* What is asked *
1) In the article on replacing Trump as the Republican nominee, copy the passage from "As Trump has" up to and including "this story here.)", and swap "convention" for "gathering".
2) Name every person whose own words the article on replacing Trump as the Republican nominee gives in quotation marks, with the speaker named.

* Excerpted passage *
■ ■ ■ ■

Gov. Scott Walker speaks to the media Wednesday in Madison, Wis. Walker said he wants Donald Trump to renounce comments he made about a federal judge's Mexican heritage. (Photo: Scott Bauer/AP)
Gov. Scott Walker speaks to the media Wednesday in Madison, Wis. Walker said he wants Donald Trump to renounce comments he made about a federal judge’s Mexican heritage. (Photo: Scott Bauer/AP)

By Jon Ward

There is growing talk on the right of replacing Donald Trump as the Republican Party’s nominee for president, and even about a possible choice to do so.

As Trump has floundered over the past week after attacking a federal judge’s judgment because he has Mexican ancestry, anti-Trump conservatives who have been trying for months to recruit an independent candidate have begun looking more closely at attempting to persuade delegates at the GOP’s national convention next month in Cleveland to nominate someone other than Trump.

“There is a rapidly moving train toward the convention to try to obstruct it at the convention. Trump in the last 72 hours has given hope to people who think it’s now possible,” said Erick Erickson, a conservative radio talk show host who has been one of Trump’s most resolute critics.

“He’s starting to give everybody hope that he [can] be stopped at the convention,” Erickson said, though he cautioned that “if he cleans up his act, then I think that hope will go away.”

(Read the full version of this story here.)

One of the central players inside the conservative independent candidate movement said Monday that anti-Trump group was “actively recruiting and setting a convention strategy.”

And David French, a conservative writer who considered running as an independent candidate, told Yahoo News that “if Trump continues to be cocky, saying, ‘I can do whatever I want and do whatever I want because I own these people, there’s a limit to that. I’m sorry, but there is.”

Public calls for Republicans to replace Trump grew Wednesday.

“I want to support the nominee of the party, but I think the party ought to change the nominee. Because we’re going to get killed with this nominee,” Hugh Hewitt, a nationally syndicated conservative radio talk show host, said. “They ought to get together and let the convention decide. And if Donald Trump pulls over a makeover in the next four to five weeks, great, they can keep him.”

■ ■ ■ ■

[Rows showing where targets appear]
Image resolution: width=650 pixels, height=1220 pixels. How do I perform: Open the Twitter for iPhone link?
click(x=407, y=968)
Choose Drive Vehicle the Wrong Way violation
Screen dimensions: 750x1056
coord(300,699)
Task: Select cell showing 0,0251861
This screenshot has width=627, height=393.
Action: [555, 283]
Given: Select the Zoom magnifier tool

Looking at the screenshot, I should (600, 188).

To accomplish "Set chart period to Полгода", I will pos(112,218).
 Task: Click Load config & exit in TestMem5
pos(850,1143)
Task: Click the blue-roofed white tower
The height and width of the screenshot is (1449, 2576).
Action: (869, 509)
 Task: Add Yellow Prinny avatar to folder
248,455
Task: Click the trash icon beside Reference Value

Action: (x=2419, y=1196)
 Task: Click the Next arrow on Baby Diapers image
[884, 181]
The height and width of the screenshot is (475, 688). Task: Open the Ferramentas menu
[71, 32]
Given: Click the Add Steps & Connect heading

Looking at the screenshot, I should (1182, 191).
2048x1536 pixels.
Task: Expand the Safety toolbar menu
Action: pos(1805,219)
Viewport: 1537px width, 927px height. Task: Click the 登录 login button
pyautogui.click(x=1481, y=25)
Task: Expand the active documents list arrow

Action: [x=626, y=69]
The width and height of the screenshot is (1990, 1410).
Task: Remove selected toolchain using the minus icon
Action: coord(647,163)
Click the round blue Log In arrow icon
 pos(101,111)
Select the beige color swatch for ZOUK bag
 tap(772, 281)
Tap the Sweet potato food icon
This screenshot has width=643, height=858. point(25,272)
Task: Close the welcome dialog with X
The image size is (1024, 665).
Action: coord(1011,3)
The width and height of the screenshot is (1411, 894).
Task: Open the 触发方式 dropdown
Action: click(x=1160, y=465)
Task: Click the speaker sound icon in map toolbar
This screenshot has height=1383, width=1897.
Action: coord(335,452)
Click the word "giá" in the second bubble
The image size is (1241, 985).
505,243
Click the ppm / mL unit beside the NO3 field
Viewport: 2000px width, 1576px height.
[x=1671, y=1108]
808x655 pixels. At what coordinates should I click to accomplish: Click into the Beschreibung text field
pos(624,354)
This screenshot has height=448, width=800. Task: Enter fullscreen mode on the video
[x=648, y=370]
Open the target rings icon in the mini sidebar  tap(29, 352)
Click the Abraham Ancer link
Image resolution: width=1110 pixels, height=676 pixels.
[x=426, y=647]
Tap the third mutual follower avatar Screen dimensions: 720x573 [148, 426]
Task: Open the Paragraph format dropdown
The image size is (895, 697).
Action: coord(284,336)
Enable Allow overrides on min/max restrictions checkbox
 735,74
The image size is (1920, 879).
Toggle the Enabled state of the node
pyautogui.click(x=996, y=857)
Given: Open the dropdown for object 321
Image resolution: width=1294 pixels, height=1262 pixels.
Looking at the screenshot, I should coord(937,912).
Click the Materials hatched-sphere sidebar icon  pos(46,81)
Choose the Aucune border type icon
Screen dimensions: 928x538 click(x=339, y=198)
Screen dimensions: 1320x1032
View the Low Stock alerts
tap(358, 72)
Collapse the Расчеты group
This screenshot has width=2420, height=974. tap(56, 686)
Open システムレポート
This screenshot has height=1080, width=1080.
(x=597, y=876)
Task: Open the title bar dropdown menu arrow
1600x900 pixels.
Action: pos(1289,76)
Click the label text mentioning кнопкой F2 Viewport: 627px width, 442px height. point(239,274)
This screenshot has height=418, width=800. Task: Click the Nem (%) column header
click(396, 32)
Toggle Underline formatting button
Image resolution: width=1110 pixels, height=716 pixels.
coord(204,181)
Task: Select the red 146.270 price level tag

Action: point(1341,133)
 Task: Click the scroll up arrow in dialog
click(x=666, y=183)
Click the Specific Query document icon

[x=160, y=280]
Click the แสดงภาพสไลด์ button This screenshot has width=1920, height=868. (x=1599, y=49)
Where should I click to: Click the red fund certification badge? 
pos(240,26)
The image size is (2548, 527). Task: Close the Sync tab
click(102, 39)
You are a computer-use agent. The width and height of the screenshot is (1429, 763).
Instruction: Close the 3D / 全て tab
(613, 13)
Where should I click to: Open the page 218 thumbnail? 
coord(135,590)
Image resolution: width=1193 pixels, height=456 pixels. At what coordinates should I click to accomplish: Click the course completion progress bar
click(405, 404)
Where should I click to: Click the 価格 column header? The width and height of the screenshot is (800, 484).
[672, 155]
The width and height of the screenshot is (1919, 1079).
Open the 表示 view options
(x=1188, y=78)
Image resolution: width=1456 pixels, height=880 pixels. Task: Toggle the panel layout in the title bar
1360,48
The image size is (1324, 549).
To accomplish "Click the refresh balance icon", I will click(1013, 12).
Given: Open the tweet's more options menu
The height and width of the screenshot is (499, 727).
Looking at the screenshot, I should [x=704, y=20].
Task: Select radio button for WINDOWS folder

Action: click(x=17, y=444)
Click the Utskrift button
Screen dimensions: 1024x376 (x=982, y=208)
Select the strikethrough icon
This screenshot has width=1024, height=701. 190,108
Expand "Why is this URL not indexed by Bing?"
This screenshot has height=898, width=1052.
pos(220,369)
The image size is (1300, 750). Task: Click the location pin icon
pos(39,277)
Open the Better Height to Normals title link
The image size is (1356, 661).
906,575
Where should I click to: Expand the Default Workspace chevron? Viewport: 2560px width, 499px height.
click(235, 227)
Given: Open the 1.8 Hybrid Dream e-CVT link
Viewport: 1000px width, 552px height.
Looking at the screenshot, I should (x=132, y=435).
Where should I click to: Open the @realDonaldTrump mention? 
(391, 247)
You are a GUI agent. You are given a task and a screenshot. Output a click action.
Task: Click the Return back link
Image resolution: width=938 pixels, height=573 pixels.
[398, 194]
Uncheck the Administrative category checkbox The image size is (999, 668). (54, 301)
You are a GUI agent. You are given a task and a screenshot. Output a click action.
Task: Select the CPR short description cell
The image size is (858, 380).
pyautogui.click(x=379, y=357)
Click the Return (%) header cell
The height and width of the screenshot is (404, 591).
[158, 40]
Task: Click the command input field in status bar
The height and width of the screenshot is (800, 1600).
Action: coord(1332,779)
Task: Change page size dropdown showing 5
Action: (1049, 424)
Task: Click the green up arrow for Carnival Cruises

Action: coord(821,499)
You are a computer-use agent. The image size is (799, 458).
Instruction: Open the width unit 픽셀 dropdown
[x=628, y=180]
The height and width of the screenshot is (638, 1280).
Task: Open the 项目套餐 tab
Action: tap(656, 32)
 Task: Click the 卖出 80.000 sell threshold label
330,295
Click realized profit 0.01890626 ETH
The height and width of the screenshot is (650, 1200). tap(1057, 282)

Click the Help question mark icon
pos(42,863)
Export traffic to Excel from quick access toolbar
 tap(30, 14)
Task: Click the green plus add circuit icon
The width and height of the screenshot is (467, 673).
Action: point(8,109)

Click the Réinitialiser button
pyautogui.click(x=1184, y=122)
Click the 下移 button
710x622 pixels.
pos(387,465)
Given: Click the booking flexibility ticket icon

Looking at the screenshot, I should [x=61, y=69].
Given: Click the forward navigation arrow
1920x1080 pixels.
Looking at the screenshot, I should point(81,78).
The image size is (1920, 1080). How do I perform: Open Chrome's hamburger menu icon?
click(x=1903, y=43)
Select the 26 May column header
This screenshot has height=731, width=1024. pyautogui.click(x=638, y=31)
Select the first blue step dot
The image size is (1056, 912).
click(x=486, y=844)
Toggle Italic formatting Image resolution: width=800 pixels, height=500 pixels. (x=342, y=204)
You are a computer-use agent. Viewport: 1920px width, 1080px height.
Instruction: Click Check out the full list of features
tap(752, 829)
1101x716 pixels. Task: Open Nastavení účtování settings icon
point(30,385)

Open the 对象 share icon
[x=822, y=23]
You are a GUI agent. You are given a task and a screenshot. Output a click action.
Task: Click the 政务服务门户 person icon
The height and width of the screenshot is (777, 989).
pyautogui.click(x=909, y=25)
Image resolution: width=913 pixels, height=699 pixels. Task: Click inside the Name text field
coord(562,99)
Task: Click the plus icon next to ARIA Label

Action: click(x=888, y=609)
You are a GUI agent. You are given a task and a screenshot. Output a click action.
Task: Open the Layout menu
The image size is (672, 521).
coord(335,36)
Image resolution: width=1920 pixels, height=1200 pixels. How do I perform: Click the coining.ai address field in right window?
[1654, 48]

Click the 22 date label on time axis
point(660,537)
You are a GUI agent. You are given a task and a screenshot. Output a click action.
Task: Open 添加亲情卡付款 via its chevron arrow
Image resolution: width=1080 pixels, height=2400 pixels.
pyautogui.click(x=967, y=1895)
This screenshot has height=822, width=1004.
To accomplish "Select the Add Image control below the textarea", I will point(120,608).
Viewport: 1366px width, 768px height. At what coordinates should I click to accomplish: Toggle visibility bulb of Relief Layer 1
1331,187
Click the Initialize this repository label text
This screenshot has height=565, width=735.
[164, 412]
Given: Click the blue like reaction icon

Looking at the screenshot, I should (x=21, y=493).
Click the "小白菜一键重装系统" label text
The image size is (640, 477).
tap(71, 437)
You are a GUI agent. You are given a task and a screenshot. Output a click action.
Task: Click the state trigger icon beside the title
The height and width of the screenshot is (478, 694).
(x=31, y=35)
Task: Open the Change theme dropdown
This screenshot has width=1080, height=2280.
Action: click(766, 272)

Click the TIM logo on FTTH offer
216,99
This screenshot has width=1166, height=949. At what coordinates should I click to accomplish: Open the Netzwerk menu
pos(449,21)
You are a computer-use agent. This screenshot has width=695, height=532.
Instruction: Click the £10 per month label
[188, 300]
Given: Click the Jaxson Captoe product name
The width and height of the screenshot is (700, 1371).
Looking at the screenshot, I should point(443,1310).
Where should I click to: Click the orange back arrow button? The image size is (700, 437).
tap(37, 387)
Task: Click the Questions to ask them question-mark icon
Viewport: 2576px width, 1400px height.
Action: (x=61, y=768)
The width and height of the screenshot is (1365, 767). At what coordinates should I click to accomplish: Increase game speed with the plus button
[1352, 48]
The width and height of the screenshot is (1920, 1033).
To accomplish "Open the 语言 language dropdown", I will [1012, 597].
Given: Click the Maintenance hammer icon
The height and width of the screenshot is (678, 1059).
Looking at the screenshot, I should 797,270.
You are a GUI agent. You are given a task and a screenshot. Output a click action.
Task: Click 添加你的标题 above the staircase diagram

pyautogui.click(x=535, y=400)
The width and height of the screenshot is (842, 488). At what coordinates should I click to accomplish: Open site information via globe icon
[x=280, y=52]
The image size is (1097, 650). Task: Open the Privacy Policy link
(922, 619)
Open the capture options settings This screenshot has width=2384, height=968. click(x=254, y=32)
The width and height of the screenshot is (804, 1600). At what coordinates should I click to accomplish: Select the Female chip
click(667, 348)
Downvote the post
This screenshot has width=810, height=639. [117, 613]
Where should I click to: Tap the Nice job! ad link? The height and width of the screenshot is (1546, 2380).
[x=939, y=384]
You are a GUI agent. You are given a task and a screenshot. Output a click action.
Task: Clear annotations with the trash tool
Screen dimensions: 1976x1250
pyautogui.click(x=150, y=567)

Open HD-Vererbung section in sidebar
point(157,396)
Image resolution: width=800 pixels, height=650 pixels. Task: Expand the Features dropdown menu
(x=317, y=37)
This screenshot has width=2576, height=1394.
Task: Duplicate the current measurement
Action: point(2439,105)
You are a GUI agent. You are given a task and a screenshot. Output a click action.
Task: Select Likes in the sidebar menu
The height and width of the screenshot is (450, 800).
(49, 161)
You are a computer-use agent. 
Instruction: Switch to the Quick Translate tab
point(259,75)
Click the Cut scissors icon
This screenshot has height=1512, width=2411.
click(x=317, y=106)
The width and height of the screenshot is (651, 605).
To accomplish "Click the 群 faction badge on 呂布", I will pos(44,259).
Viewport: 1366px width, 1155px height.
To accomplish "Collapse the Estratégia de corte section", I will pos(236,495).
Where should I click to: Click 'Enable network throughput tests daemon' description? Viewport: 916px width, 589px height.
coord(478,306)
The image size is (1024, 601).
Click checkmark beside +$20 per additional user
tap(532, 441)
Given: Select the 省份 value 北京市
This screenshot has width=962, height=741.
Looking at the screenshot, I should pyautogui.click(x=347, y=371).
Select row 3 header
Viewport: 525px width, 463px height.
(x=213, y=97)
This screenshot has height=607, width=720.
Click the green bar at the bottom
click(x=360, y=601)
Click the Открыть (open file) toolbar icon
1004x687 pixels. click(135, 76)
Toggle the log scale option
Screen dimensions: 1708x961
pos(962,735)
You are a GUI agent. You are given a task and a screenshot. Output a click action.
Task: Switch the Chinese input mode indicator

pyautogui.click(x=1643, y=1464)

■ ■ ■ ■

* Answers for the tasks *
1)
As Trump has floundered over the past week after attacking a federal judge’s judgment because he has Mexican ancestry, anti-Trump conservatives who have been trying for months to recruit an independent candidate have begun looking more closely at attempting to persuade delegates at the GOP’s national gathering next month in Cleveland to nominate someone other than Trump.

“There is a rapidly moving train toward the gathering to try to obstruct it at the gathering. Trump in the last 72 hours has given hope to people who think it’s now possible,” said Erick Erickson, a conservative radio talk show host who has been one of Trump’s most resolute critics.

“He’s starting to give everybody hope that he [can] be stopped at the gathering,” Erickson said, though he cautioned that “if he cleans up his act, then I think that hope will go away.”

(Read the full version of this story here.)

2)
Erick Erickson
David French
Hugh Hewitt